ArtYard is pleased to present The Unlikely Whole, an exhibition featuring the works of Mariel Capanna, Amie Cunat, Osamu Kobayashi, Amy Pleasant, Kenny Rivero, and Rudy Shepherd. The selected works explore the landscape, the body, memory, and identity as sites of disassembly and reconstruction. Through methods of fragmentation, translation, and repetition, these artists both challenge and reimagine our conception of the whole.
Amy Pleasant’s truncated, monochromatic silhouettes of the body remind the viewer of the universal impulse of the lean, the repose, or the stretch. In one work, a series of arms, arranged in a loose grid, lay outstretched or limp; hands are shown relaxed or in tension. In another, nine different studies of the torso lean toward and away from one another as if in conversation. Repetition in Pleasant’s practice serves a dual purpose of a demonstrating a history of the body as a ubiquitous form while also articulating individuality through difference.
Drawing from old Western films, documentaries, and found footage, Mariel Capanna snatches images as they flit across the screen, transcribing them onto canvas and meshing the background of the Western plain, the campsite, or the winding road with fragments of everyday life: a laundry line, a passing car, a barbed-wire fence. These constituent parts come together in spaces that feel simultaneously intact and fractured, up close and drifting further away and out of sight.
In Kenny Rivero’s portraits of times past, the radical reorganization of one’s own personal histories gives way to new landscapes that conjure narrative threads from shadowy sidewalks, hot summer nights, and the brick façades of the city. Floating over these scenes, disembodied eyes, figures, and symbols that recall hieroglyphs come together in a dense layering of paint, wax, and cement to create ambiguous spaces that speak to the past but are impossible to separate from the present.
Amie Cunat has created a site-specific wall painting that uses boldly colored graphic forms to depict recurring traces of the landscape of the Delaware Valley in which ArtYard is located.
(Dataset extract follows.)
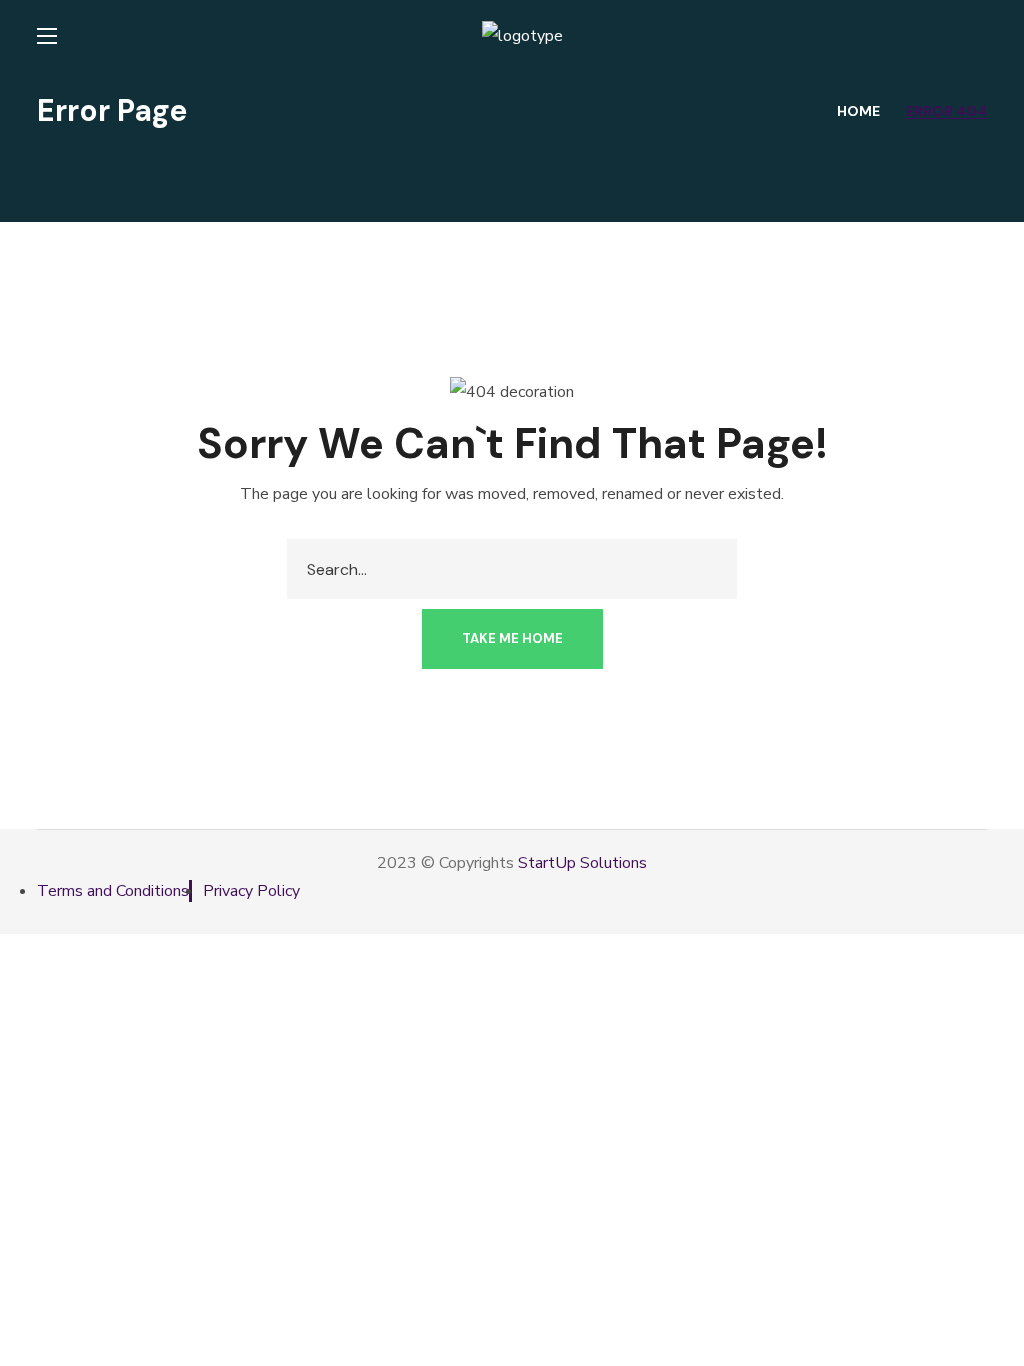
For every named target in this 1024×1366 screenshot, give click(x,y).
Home (858, 111)
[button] (512, 639)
Working with the architecture of the gallery space itself, Cunat allows exit signs, columns, and doorways to puncture and disrupt the bends of the river and the underwater weeds that spread across the wall, thereby merging interior and exterior, the experienced and the perceived. Rudy Shepherd’s Black Rock Negative Energy Absorbers stand in the gallery like monuments or geological formations that have been ceremoniously carted away from their place of origin. Painted a deep black that both absorbs light and reflects it, these large-scale sculptures explore the nature of evil—as well as its removal and what can be constructed in the space of its absence. In performances that engage with the sculptures, Shepherd plays the healer, a figure who can summon the spiritual capacities of these strange forms and translate the bad energy that lingers in the room into good.
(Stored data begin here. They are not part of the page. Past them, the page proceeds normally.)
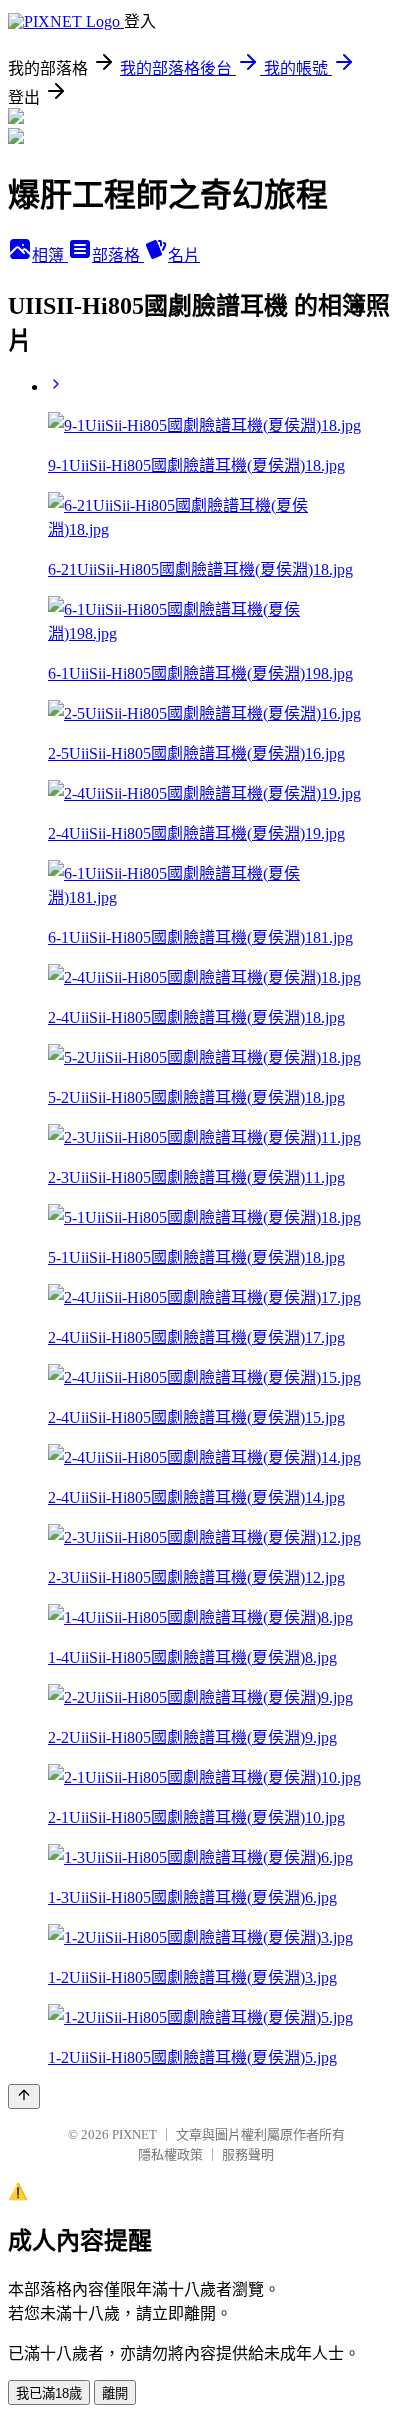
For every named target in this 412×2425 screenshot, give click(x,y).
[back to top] (24, 2096)
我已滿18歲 (49, 2393)
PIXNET (134, 2134)
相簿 (50, 255)
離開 (115, 2393)
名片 (184, 255)
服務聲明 (248, 2154)
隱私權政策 (170, 2154)
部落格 (118, 255)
Osamu Kobayashi’s use of color, texture, and form show that these elements do not always need to be forced to work in tandem with one another—that they can rather coexist in more fraught and unresolved ways. In one work, an opaque and unruly red, highly textured due to Kobayashi’s application of the paint, absorbs a fading black. In another, a mischievous light-blue squiggle opens up over a dark blue abyss. These moments of disruption become unexpected points of play and release.
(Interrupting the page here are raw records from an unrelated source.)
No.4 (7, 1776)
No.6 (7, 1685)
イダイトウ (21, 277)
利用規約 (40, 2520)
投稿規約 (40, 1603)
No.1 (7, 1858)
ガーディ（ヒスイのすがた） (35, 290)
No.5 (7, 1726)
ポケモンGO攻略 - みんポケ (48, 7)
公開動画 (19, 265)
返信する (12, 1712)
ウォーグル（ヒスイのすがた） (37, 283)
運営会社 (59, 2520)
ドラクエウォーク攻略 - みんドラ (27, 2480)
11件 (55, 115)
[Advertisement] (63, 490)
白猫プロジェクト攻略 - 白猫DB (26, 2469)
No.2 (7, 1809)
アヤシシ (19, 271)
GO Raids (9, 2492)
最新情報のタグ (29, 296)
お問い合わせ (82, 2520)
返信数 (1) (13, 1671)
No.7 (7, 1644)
In an era marked by a lack of cohesion, the works in this exhibition, taken together, redefine our notion of what it means to be complete. The whole need not be a harmonic set of parts or an autonomous entity. It can instead cohere around fragmentation, things lost or missing, and the unpredicted. Uncontained and unconfined, this freer conception of the whole can shape new understandings and alternate ways of being.